For VMware environments, we check for CPU utilization of the VM relative to how much it has been allocated by the host, as well as the I/O latency of its datastores. Other VMs sharing these resources affect the performance of the VM in question, and vice-versa: The act of taking a backup can affect the performance of other VMs. Rubrik executes these workflows transparently with no action required by the user while still keeping him informed of this process through a system of alerts and notifications.

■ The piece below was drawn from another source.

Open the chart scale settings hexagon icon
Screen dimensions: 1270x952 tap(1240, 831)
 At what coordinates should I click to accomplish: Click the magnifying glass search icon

Let’s take a look at an example. In Rubrik, the user sets a SLA policy, defining frequency and retention. Let’s say the SLA frequency is the following:

  • Every 4 hours and keep for a day

Additionally, the user specifies to take backups only in this window:

  • Every day at 2am – 8am

We then schedule a backup for every 4 hours unless we are not in an allowed window. Additionally, if we detect the production system has a high load, we reschedule the backup for when it minimizes impact on production.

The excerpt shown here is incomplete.